A loop quantum gravity toy inspired by an Aharonov-Bohm ring Comparing my question to  Give a description of Loop Quantum Gravity your grandmother could understand what I'm looking for here is a toy for a toddler ($\approx$ a pre-QFT graduate student).
I seek  to generalize to gravity the following minimalistic model of magnetism (which is a textbook example for the phenomena of Aharonov-Bohm oscillations and persistent currents).
Take a three-state Hilbert space with a Hamiltonian matrix $h_{nm}$ with $n,m=1,2,3$. Interpreting these states as localization sites for, say, an electron in a mesoscopic ring, one may ask how to include a magnetic field piercing the ring. The answer is given by the gauge-invariant phase $\varphi =\arg (h_{12} h_{23}  h_{13}^{\ast})$ which is the Aharonov-Bohm  phase for a closed trajectory (1-2-3) along the ring; $\varphi$ is equal to the magnetic flux through the ring expressed in units of  $\phi_0=h/e$. If $\varphi \not = 0 (\rm{mod} 2 \pi) $, then the lowest energy state carries persistent current, and the model serves as a good starting point to discuss this piece of mesoscopic physics.
I thinks  it would be great to have such a toy example for gravity (classical and quantum). 
The can probably found in be found in a pedagogical book, so please give a reference if you know one.
More specifically, my question would be:

What is the minimal number of points to define a meaningful
  finite-difference analogue of Hilbert-Einstein action and how to do
  that? Can basic ideas of LQG quantization be demonstrated on such a
  finite state model?

I am looking for a simple, possibly less than $3+1$-dimensional example to demonstrate the possibility to eliminate gravity by local but not global Lorentz transformations the same way the above toy model demonstrates the relation between local and global $U(1)$ symmetry. 
 A: A good example for gravity along these lines is the relativistic cosmic string, or the equivalent point particle in 2+1 dimensions.

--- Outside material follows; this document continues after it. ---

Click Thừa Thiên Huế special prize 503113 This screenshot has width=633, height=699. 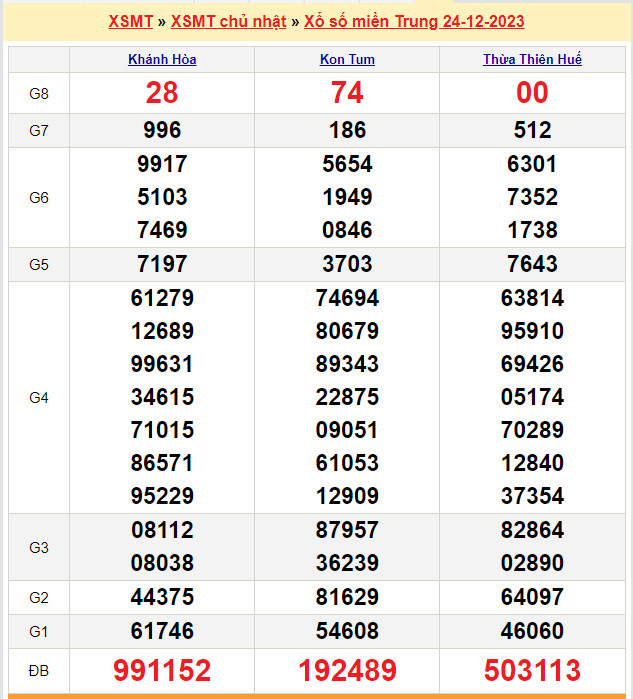[x=532, y=670]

The exact solution of GR in the presence of a cosmic string is a deficit angle--- meaning that spacetime is flat except for a wedge cut out of it and the two sides identified. This can be found by solving the 2+1 Einstein equations, but it is easier by just noting that in three dimensions, the Riemann tensor is determined by the Ricci tensor (it has the same number of independent components, six), so wherever the Ricci tensor is zero, spacetime is flat.
Now you can ask what is the phase for a particle to go around the cosmic string. If the particle goes two ways around the string, with momentum perpendicular to the string axis, and interferes with itself, you get an extra relative phase equal to the momentum times the impact parameter (distance to the string) times the cutout angle, which is the mass density of the string. This gives an Aharonov-Bohm like phase, equal to the 2+1 mass contained inside the interference region. If you superpose strings, you add up the deficit angle, and the deficit angle is determined by the phase independent of the location of the particle inside the loop (much like the magnetic flux).
I think this is the best analog of Aharanov Bohm in gravity. The best reference is t'Hooft's article on 2+1 gravity, which is one of these papers (I read it in a reprint collection called "Under the Spell of the Gauge Principle", and I don't remember the title, but the third article listed below is available online, and the relations inside are the ones I am referring to)


*

*Causality in (2+1)-dimensional gravity. Class. Quantum Grav. 9 (1992) 1335-1348

*Classical N-particle cosmology in 2+1 dimensions. Class. Quantum Grav. 10 (1993) S79-S91

*The evolution of gravitating point particles in 2+1 dimensions. Class. Quantum Grav. 10 (1993) 1023-1038. http://www.staff.science.uu.nl/~hooft101/gthpub/evolution_2plus1_dim.pdf
This is the basis of later work on the quantum version by t'Hooft, Witten and many others. It is a very active topic in matheamtical physics now, because of the intersection with topological field theory, quantum groups, and knots.